**The data:**
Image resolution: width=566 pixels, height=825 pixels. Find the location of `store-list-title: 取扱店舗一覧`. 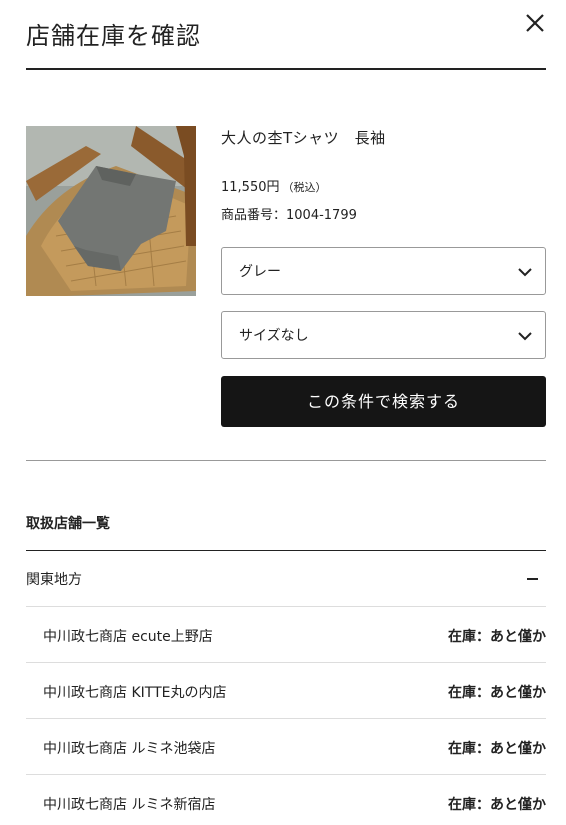

store-list-title: 取扱店舗一覧 is located at coordinates (68, 524).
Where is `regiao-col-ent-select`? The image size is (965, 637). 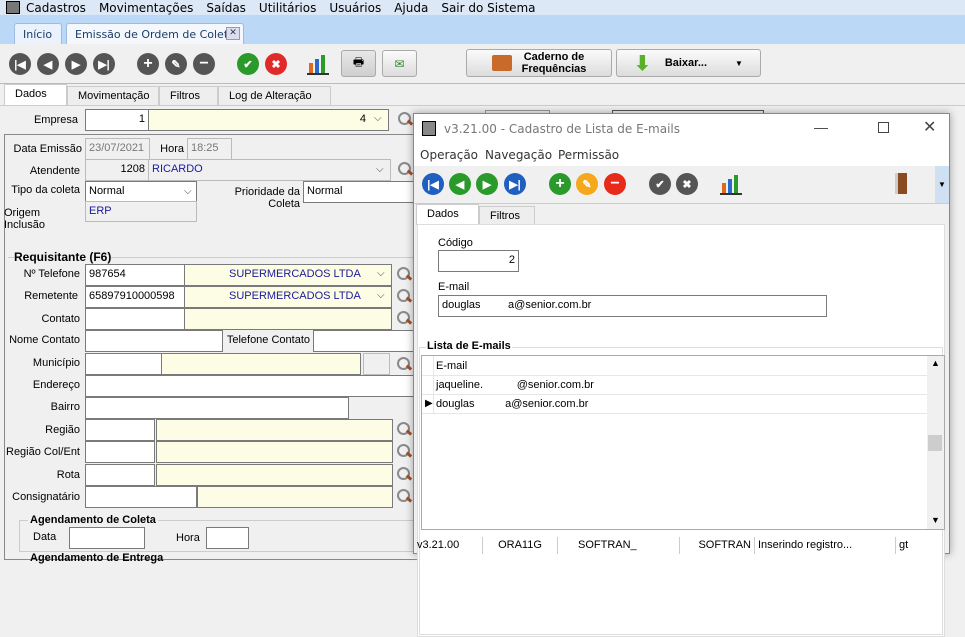 regiao-col-ent-select is located at coordinates (274, 452).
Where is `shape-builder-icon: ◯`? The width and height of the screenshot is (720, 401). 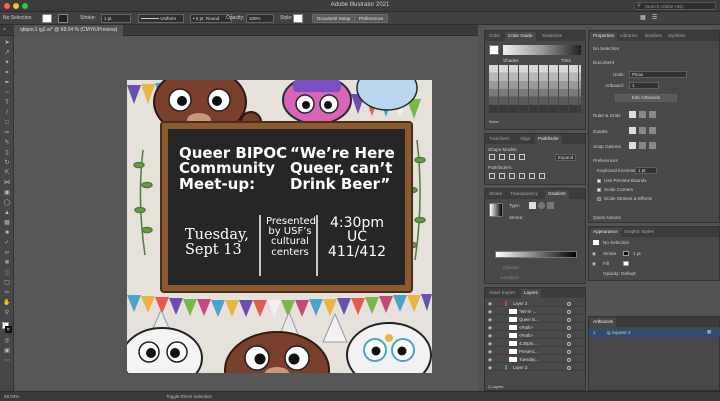 shape-builder-icon: ◯ is located at coordinates (7, 204).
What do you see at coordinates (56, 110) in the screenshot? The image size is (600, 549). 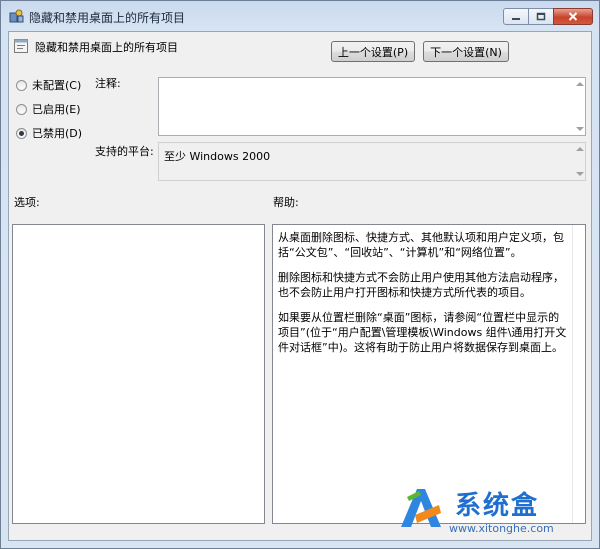 I see `radio-label: 已启用(E)` at bounding box center [56, 110].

**Directive:**
Copy out everything from the start of the entries down to the line containing "store-list-title: 取扱店舗一覧 is", including that line, word for word. Leave out the pictures.

**Output of the task:**
Image resolution: width=566 pixels, height=825 pixels. Find the location of `store-list-title: 取扱店舗一覧`. 

store-list-title: 取扱店舗一覧 is located at coordinates (68, 524).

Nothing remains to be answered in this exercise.